(Source data)

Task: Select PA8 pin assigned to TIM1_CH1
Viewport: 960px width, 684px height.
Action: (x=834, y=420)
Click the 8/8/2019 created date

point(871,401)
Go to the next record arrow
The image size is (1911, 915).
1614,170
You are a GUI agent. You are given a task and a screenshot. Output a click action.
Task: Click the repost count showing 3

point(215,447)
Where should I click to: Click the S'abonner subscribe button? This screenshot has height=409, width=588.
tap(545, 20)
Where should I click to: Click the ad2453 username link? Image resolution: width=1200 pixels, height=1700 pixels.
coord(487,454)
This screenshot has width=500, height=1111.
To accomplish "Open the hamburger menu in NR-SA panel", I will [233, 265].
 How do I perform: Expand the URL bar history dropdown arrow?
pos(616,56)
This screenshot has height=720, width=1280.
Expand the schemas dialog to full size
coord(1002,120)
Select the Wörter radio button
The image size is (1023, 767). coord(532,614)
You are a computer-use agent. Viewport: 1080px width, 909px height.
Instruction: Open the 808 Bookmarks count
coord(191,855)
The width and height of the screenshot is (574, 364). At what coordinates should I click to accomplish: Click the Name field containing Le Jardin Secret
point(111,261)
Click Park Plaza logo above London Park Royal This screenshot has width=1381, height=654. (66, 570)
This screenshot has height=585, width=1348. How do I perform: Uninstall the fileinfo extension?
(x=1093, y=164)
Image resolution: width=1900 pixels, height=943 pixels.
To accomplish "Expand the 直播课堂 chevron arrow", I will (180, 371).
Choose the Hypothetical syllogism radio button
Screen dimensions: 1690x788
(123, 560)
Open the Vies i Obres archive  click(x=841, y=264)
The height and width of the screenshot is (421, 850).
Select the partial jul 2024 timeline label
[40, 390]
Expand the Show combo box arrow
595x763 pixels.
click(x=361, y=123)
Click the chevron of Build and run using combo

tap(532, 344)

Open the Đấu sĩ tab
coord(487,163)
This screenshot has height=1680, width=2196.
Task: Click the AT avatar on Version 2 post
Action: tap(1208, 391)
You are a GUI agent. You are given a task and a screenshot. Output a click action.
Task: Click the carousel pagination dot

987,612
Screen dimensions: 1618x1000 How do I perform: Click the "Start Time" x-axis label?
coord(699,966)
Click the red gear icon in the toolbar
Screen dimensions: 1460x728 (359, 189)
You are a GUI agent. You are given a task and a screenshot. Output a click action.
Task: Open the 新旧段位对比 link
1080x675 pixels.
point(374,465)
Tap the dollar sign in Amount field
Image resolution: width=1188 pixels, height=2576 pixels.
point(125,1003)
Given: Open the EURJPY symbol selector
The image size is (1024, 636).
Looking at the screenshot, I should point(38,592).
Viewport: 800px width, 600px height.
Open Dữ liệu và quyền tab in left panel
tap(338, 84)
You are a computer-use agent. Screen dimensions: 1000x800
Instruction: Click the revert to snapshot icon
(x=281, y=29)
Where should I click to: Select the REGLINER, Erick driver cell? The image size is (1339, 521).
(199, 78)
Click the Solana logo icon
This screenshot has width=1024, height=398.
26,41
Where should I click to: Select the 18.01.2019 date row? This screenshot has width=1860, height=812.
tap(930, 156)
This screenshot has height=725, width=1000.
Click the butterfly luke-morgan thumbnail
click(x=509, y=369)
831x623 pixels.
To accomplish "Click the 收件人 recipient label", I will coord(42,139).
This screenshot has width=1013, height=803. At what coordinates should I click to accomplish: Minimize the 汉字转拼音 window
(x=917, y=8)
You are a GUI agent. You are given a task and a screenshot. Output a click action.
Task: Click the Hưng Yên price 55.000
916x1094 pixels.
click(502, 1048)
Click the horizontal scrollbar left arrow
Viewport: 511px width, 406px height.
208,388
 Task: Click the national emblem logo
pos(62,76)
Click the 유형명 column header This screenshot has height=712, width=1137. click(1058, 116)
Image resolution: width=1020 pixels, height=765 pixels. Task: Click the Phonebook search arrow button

(End Source data)

> _Assignment_: Where does "will" appear in the records above? Copy every line that has it.

> _Written reply_:
To accomplish "Open the hamburger menu in NR-SA panel", I will [233, 265].
To accomplish "Expand the 直播课堂 chevron arrow", I will (180, 371).
To accomplish "Click the 收件人 recipient label", I will coord(42,139).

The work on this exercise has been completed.